Felizmente, mi periplo leonciopradino más bien me ayudó a percatarme de que la vida militar no era lo mío. Nunca hice buenas migas con el autoritarismo abusivo, menos con alguna forma de sometimiento humillante, ni propio ni ajeno. Además, en ningún momento mi padre me confirmó las sospechas de que quería que siga sus pasos. Como siempre, una vez instalado en esta instancia, todo corría por mi cuenta. No fui mal alumno y no traía problemas… hasta que un par de incidentes dieron lugar a un giro en la relación con papá, ese giro grato que surge de la adversidad catastrófica y que deja huellas imborrables en el ciclo iniciático de la adolescencia.
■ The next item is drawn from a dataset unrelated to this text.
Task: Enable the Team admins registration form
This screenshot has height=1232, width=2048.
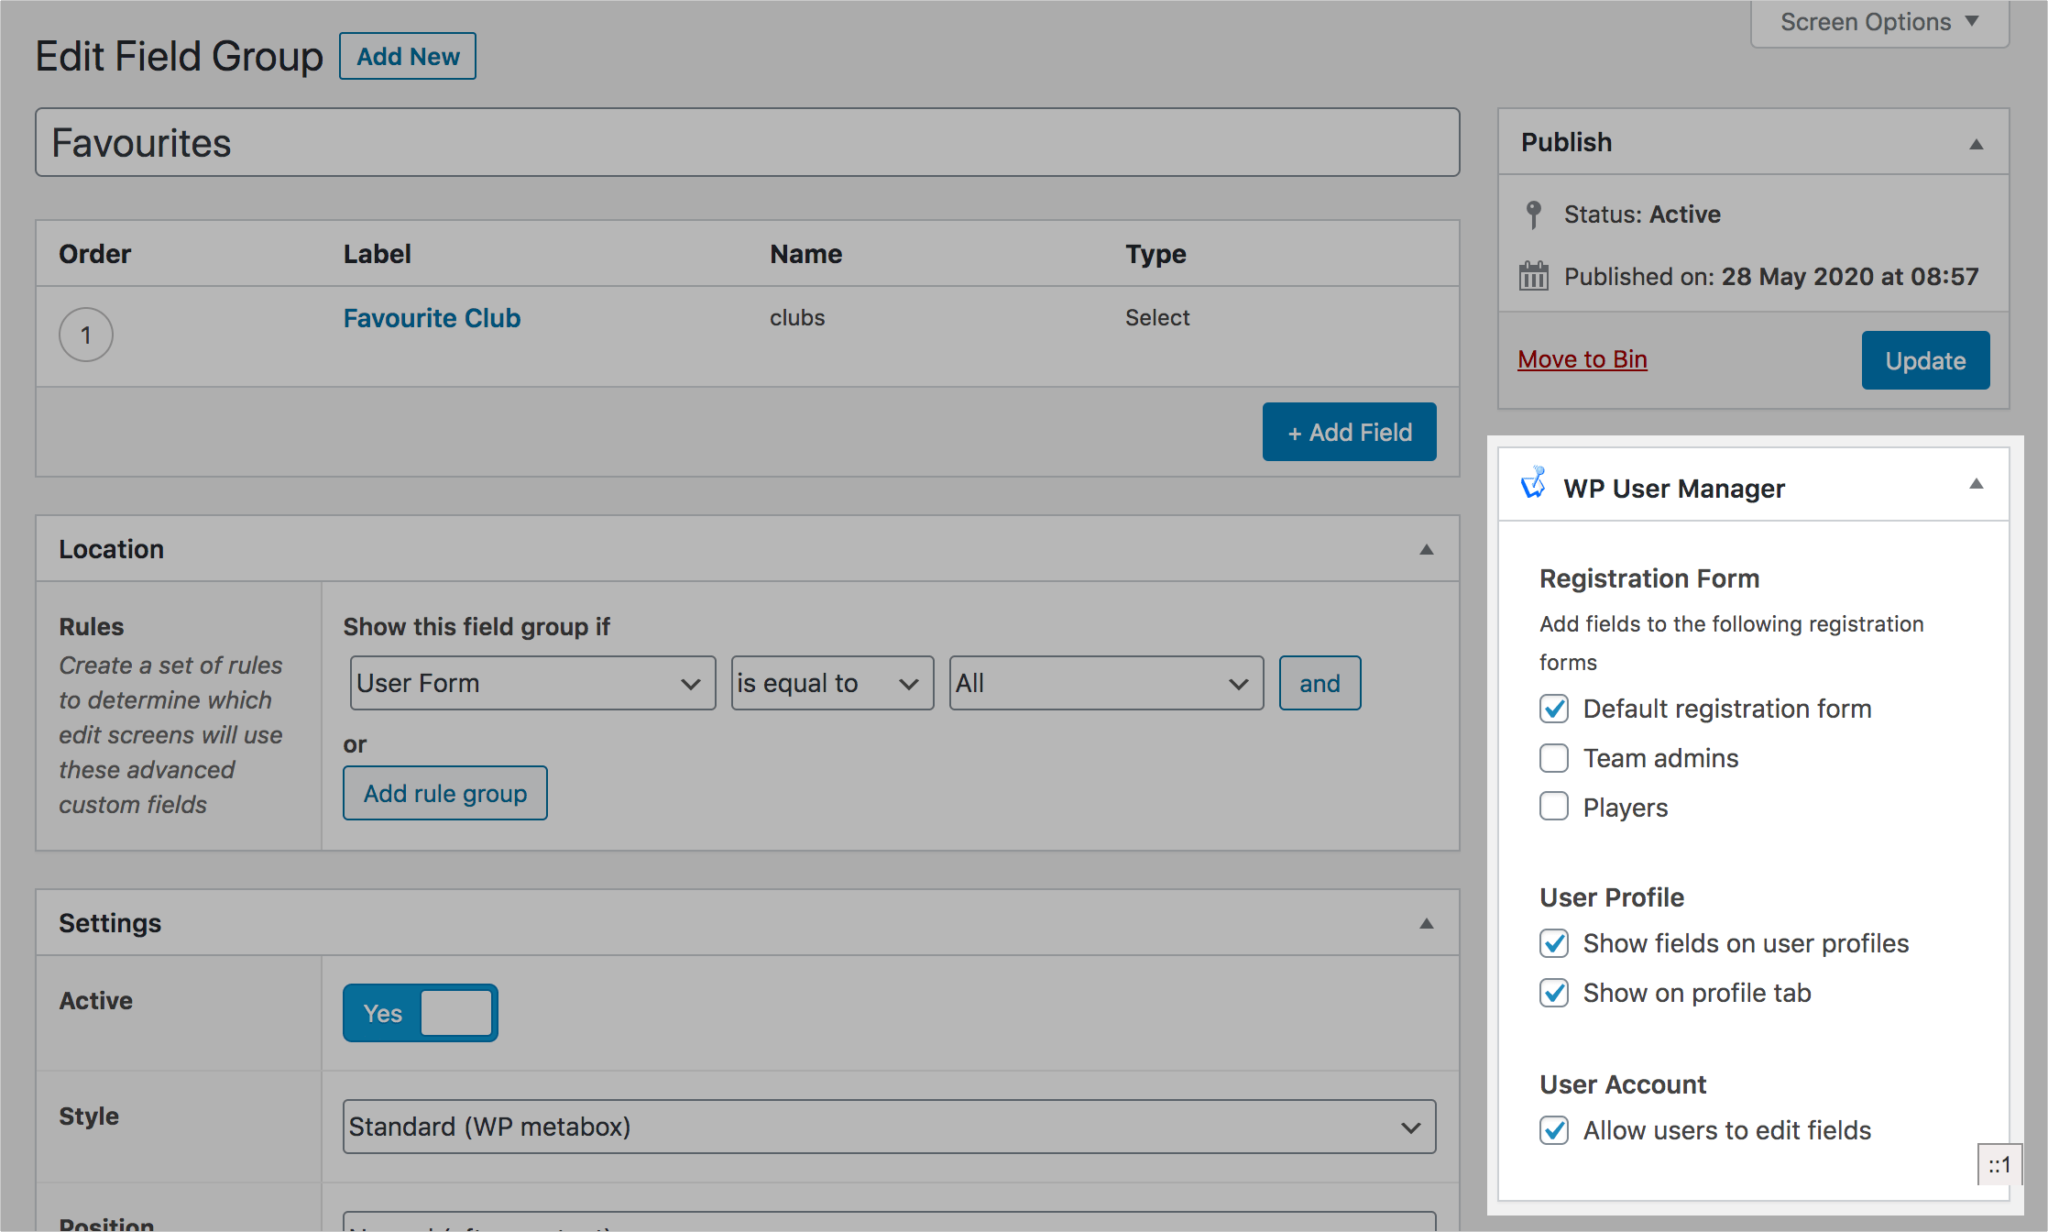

Ocurrió que, estando ya en quinto año de secundaria, hubo una huelga de maestros y en el colegio andábamos pateando latas hasta que a alguien se le ocurrió armar una timba con dados. Luego de una brega inicial, entre los entusiastas que nos anotamos quedamos tres con un volumen respetable de monedas y billetes que habíamos esquilmado a los que tuvieron que retirarse por falta de fondos. Felices por nuestra suerte, en medio del fragor batiente de los dados, no nos dimos cuenta de que un capitán miraba la escena… Cuánto rato habría estado allí… no lo sé. Lo que sí recuerdo es que muy lenta y pausadamente se acercó, contó monedas y billetes… No sabíamos si nos estaba queriendo tomar el pelo ya que no tenía fama de “malo”… Pero, al final, elevó un parte a la dirección y, por primera vez en mi vida, me vi catapultado al mundo de “los malos”. Uno de los tres precoces timberos ya había sido advertido por el director, en el auditorium, delante de todo el colegio, con respecto a una falta que había cometido, de que ésa era la última que se le permitiría.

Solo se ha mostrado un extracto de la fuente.